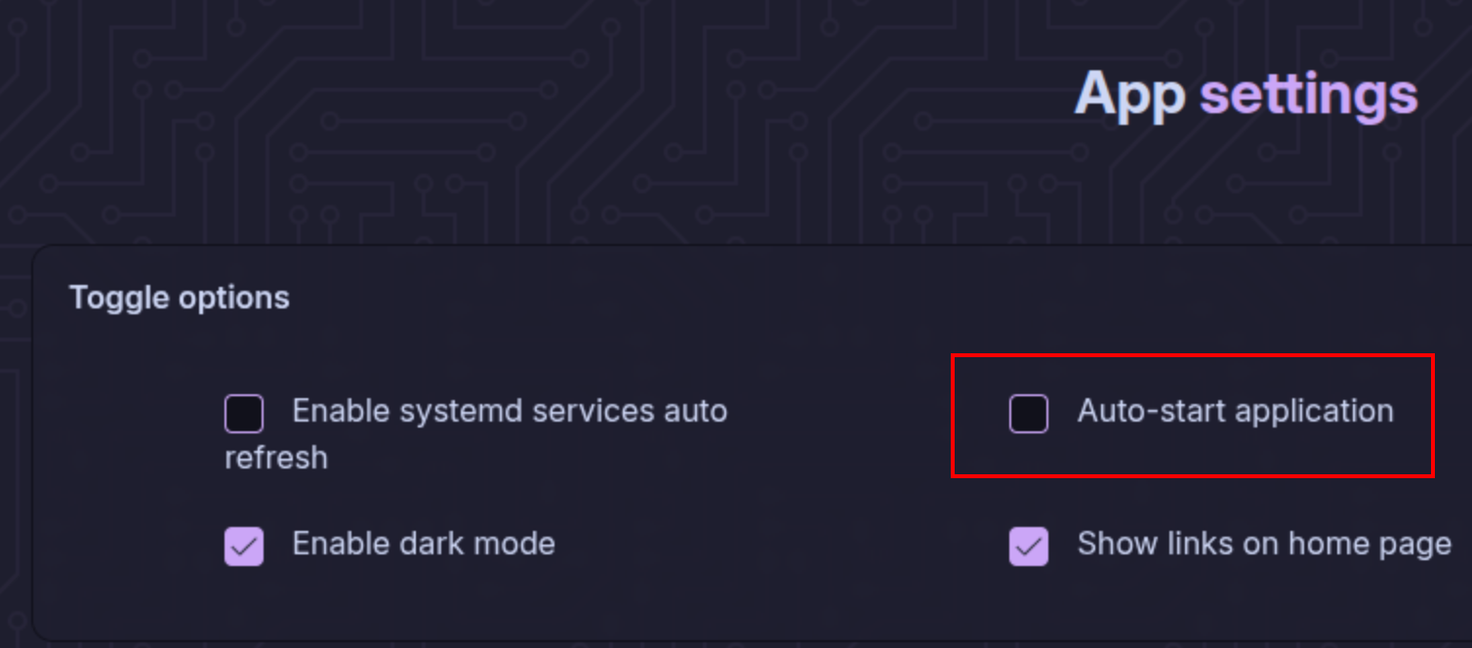Click the 'Enable dark mode' label text
The image size is (1472, 648).
423,544
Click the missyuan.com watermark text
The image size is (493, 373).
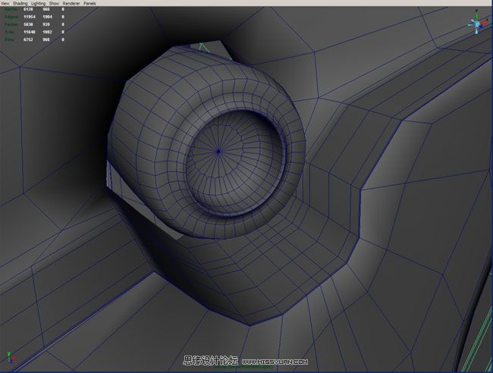pyautogui.click(x=273, y=362)
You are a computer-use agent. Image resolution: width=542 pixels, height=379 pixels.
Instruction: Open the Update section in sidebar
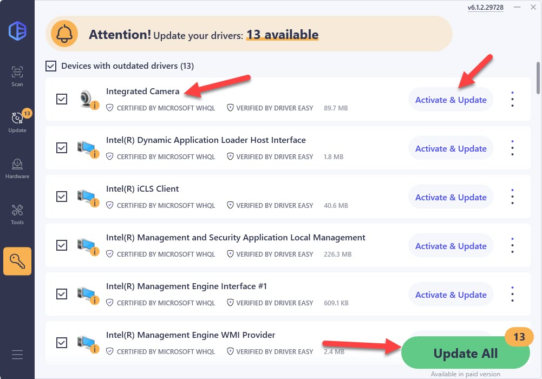click(x=17, y=121)
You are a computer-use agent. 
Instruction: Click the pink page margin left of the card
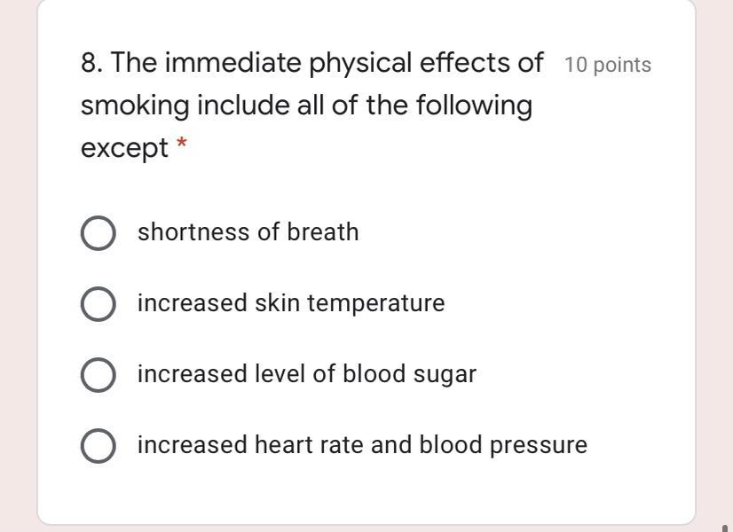pos(19,266)
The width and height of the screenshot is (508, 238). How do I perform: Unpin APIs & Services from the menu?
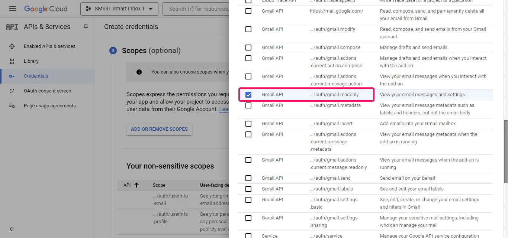pos(86,26)
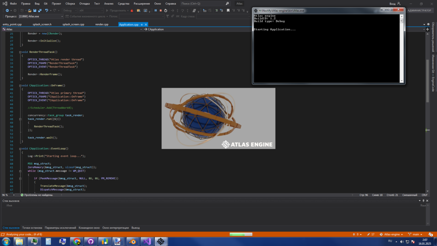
........
Show each line of the material holding "agent".

You are a computer-use agent. Image resolution: width=542 pixels, height=379 pixels.
You are a computer-use agent. 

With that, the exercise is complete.